** Screen-element location records **
----------

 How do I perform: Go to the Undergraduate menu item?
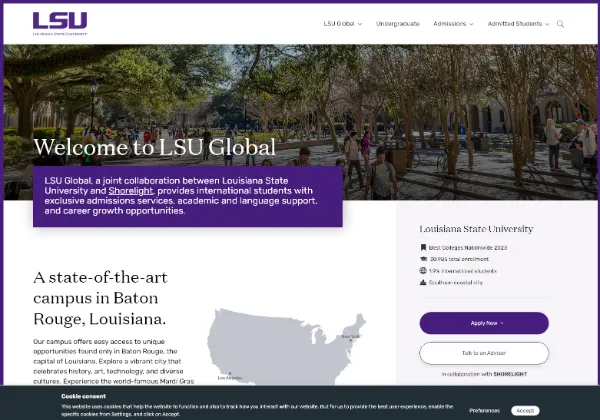click(397, 23)
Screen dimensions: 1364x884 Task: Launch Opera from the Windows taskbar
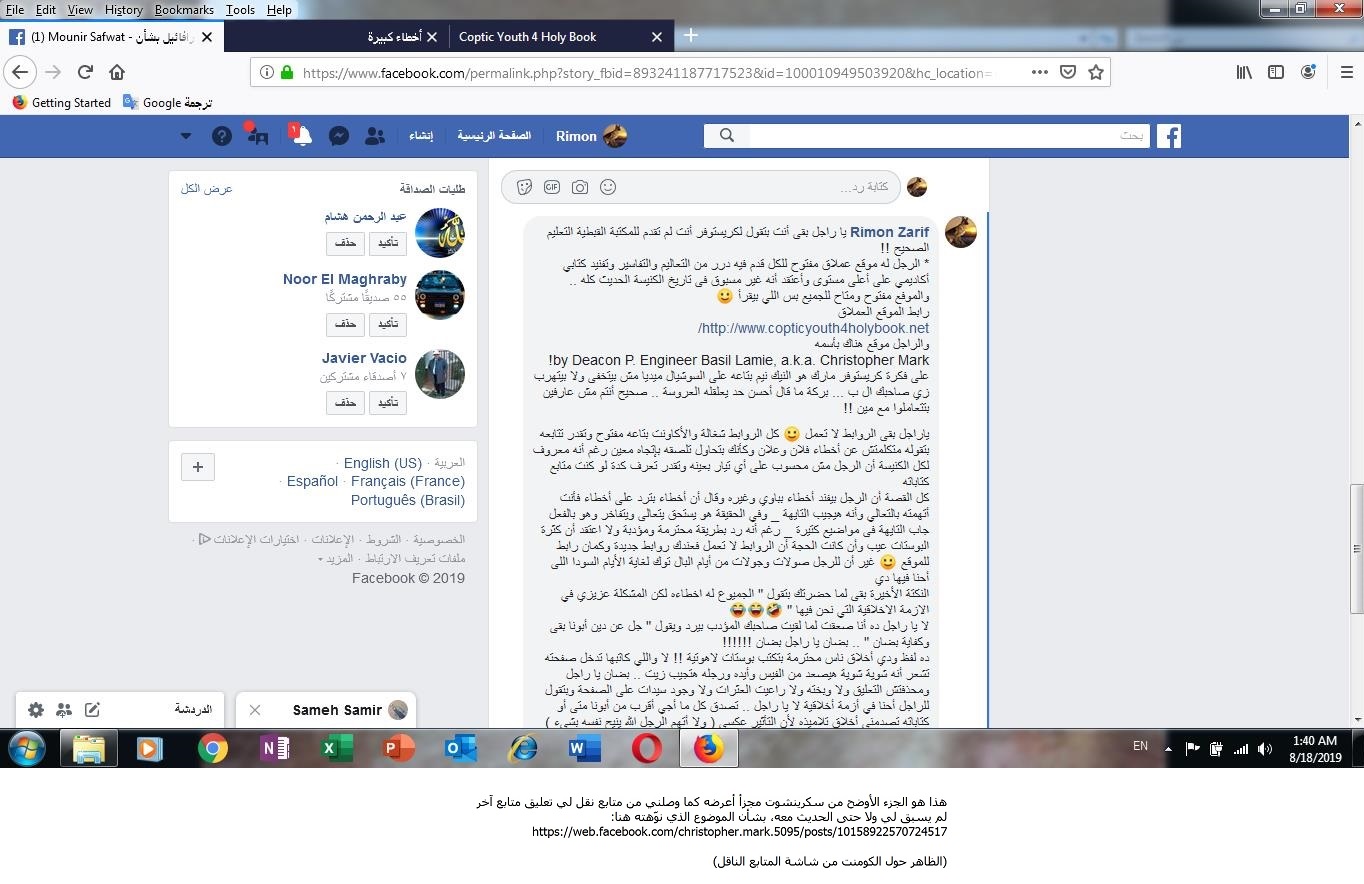click(647, 748)
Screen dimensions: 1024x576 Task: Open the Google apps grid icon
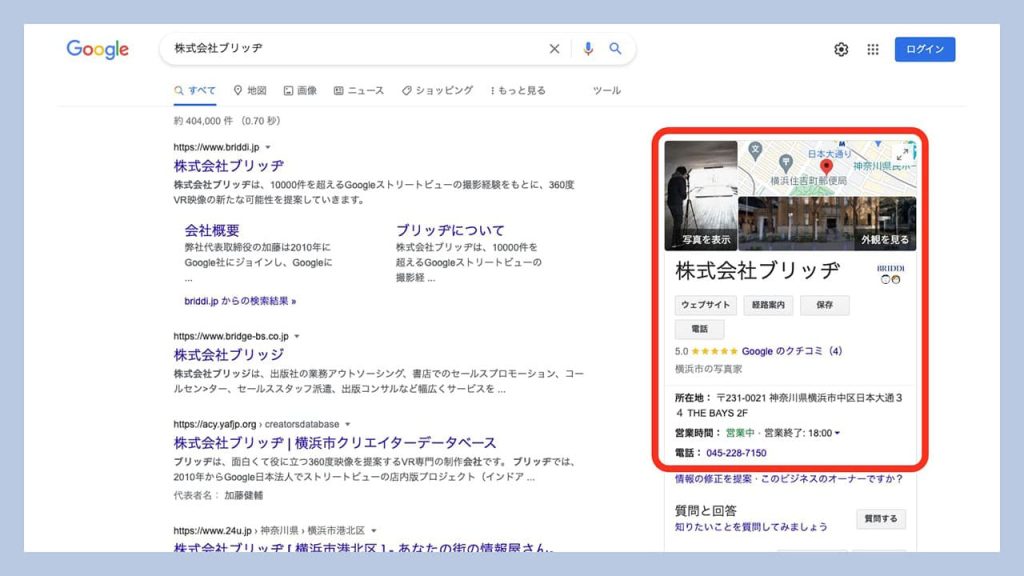click(x=873, y=50)
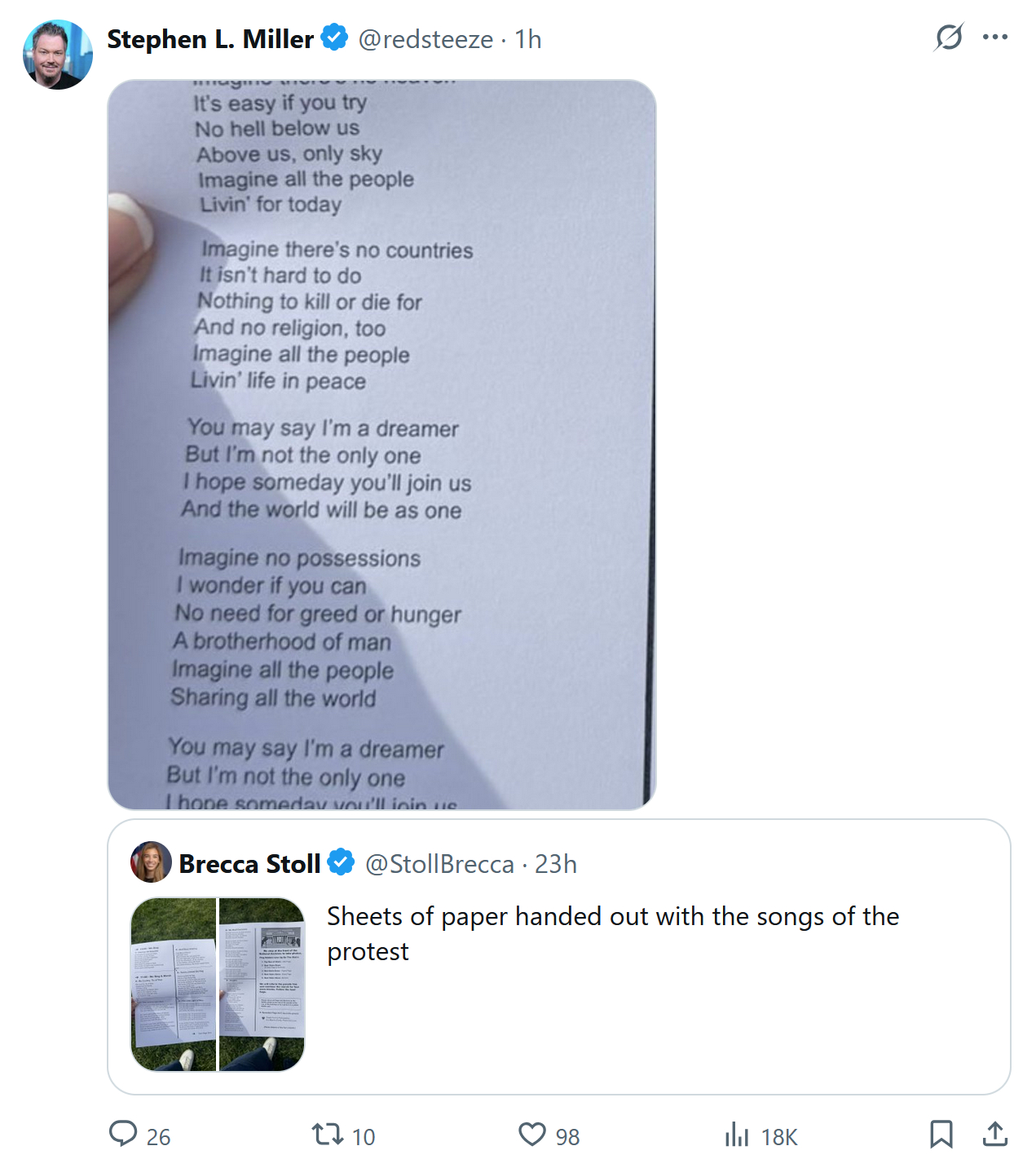Click the Brecca Stoll name in quote
1036x1168 pixels.
[249, 864]
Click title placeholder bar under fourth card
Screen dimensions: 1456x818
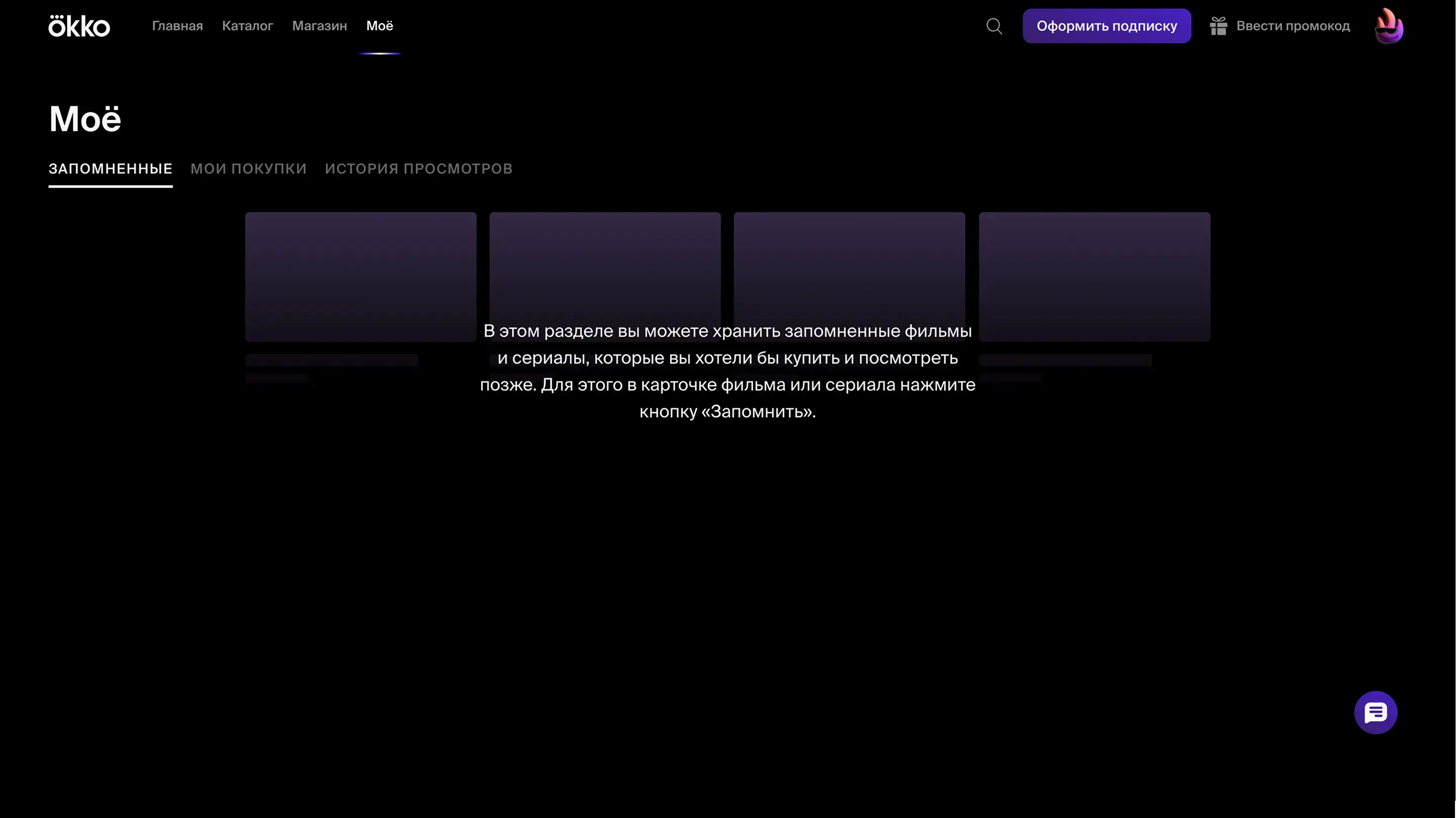tap(1065, 360)
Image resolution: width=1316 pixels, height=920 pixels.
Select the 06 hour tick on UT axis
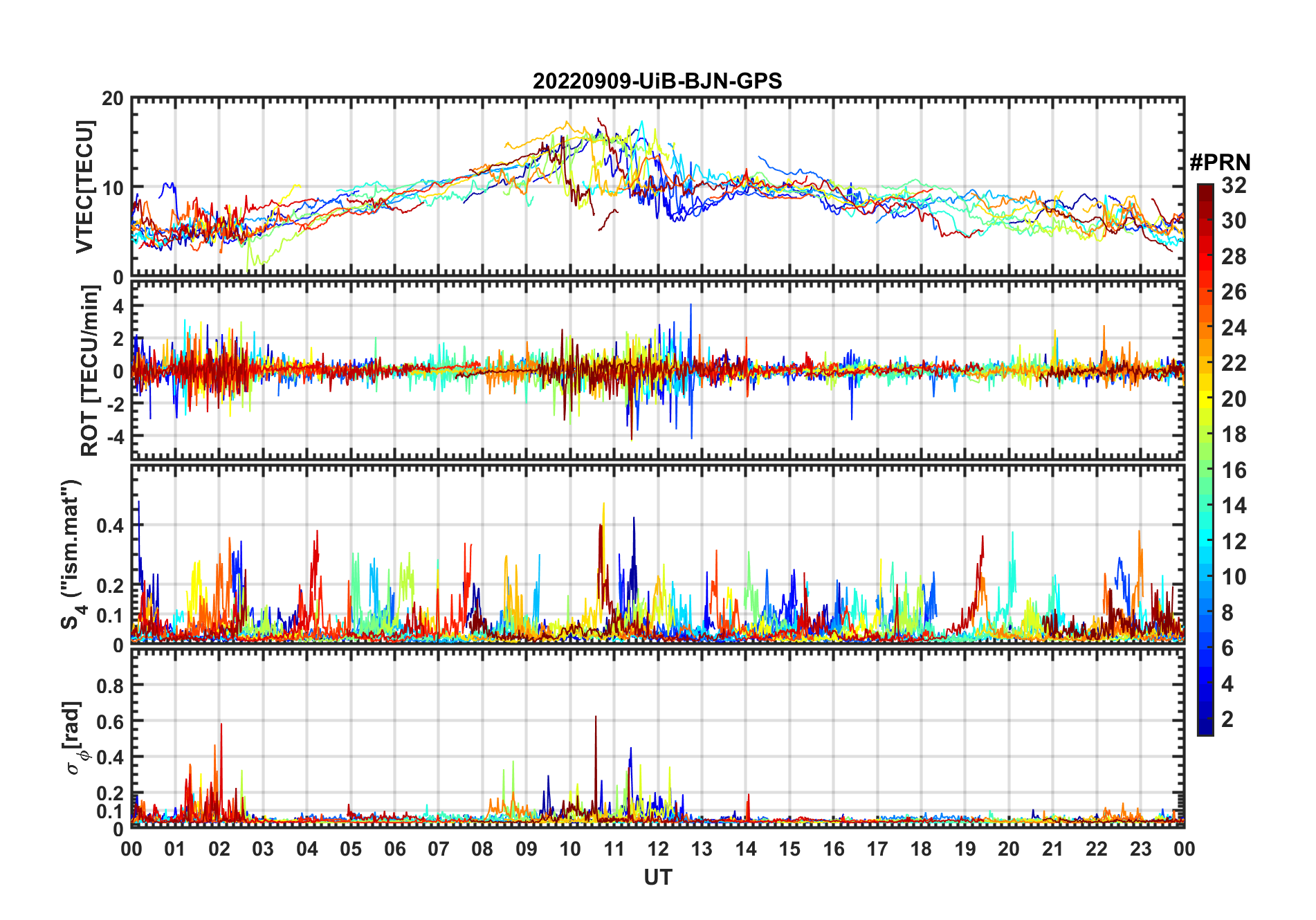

----------

** TO DO **
Which lines above contain the string "Task"? Return each of those lines in full.

** ANSWER TO THE EXERCISE **
Screen dimensions: 1364x884 Task: Launch Opera from the Windows taskbar
Screen dimensions: 1024x576 Task: Open the Google apps grid icon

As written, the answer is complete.